In Chennai, Neelima Sharma, a home-maker whose refrigerator stopped working, has posted an appeal in the local WhatsApp group, requesting anyone with “even a small spare refrigerator to lend/lease” it to her for some days.
“Provision of these services is an absolute essential in such times. People are literally under house arrest and the only way we can drive productivity is through work-from-home. But if the repairs cannot be carried out, you not only end up wasting crucial man hours, but it’s also a loss for the country’s GDP,” Nitin Kunkolienker, president of IT hardware industry body MAIT, said.
Kunkolienker said that having the freedom to work from remote locations—home in the case of Covid-19—serves the purpose of creating social distancing. However, he rues that enforcement agencies are not open to issuing even the bare-minimum passes.

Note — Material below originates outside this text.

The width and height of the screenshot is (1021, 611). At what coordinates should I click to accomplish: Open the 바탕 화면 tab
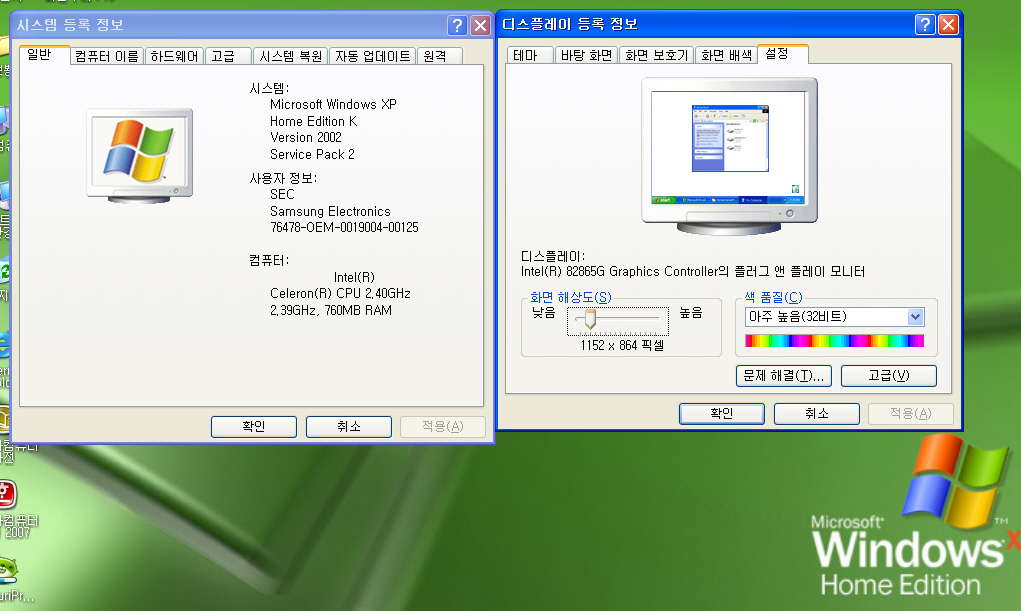(x=586, y=56)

Vijay Kumar, director (customer support) at printer and scanner company Epson India, said while telephonic support is offered wherever its feasible, at least two passes should still be issued to the service personnel/centre to manage movement in cities. For critical complaints at hospitals and government offices, Epson said, “In such cases, we request the customer to send an email or provide a pass. This will be shown as supporting document by the engineers while commuting.”
LG Electronics has major AC deployments across hospitals, but is finding it difficult to get curfew passes. “We have not been able to carry out service in a big way. For important calls, we are guiding through phone. We are facing a difficult task, and are now raising it up with our industry association as well as concerned state governments,” Vijay Babu, vice-president for home appliances and ACs at LG India, said.
Such is the scale of the problem that a senior employee at Samsung India has been unable to replace the faulty laptop charging cable of his family member. “How do I get it done? I have no answer,” he said, requesting anonymity.
An official with a top MNC computer maker said that their “service staff was beaten up by policemen” in the early days of the lockdown. “What do we do now? We can’t risk the safety and security of our support staff.”
Manish Sharma, president of Panasonic India, said that his company has sought curfew passes for certain number of service staff to cater to critical installation such as in hospitals. “We are still not sure how it will be given, but are working on it.”
Meanwhile, the Sampats are keeping their cool under the ceiling fan, waiting for the lockdown to get over.